Jika dikatakan pendidikan kita terlalu menekankan aspek kognitif dimana secara sadar ataupun tidak telah akan terpantri dalam benak siswa sebuah paradigma belajar yang berorientasi kepada angka. Siswa akan melakukan apa saja untuk mendapatkan nilai yang bagus asal mereka lulus. Tidak terkecuali curang dalam ujian nasional. Bahkan kurangnya aspek spiritual juga benar adanya. Namun, aspek spiritual yang dimaksud bukanlah gagasan tentang agama, melainkan menciptakan kebaikan bagi kehidupan bersama, bagi kemajuan komunitasnya.

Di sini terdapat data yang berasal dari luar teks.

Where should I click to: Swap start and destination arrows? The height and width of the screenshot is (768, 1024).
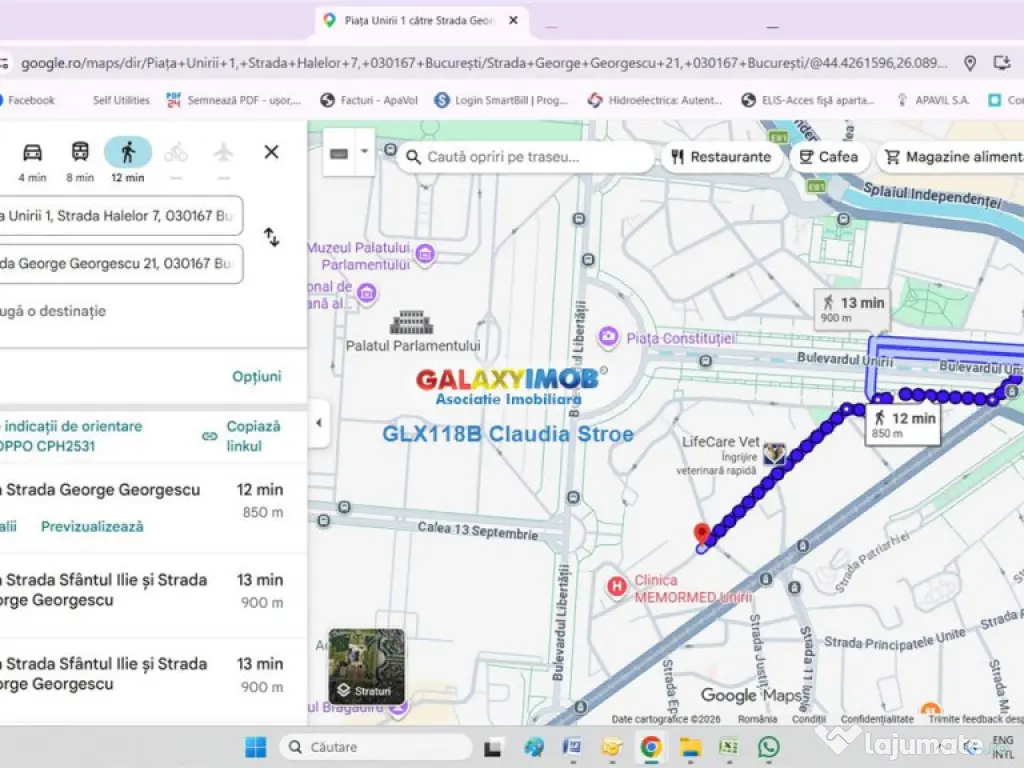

Ini adalah sebuah masalah yang besar dalam dunia pendidikan, hal ini akan menjadi fenomena gunung es yang apabila dibiarkan dan akan menjadi masalah yang komplek dan besar sehingga akan mempengaruhi kehidupan sosial lainnya.  Dimana masyarakat, akan terbiasa mencari kuantitas daripada kualitas itu sendiri. Pendidikan seharusnya menambah pengetahuan yang mengarahkan individu untuk mampu berempati, bekerja sama dan saling melayani dengan individu lain sehingga ketidakadilan dapat terkurangi.                       
Kesemuanya itu memupuk fondasi bagi karakter diri yang terbuka. Tidak picik pada perbedaan dan terbuka pada kemungkinan-kemungkinan baru. Visi kemajuan, inovasi, dan kreativitas dapat diharapkan dari orang-orang semacam ini. Saat itulah pendidikan yang memerdekaan mendapatkan makna yang sebenarnya.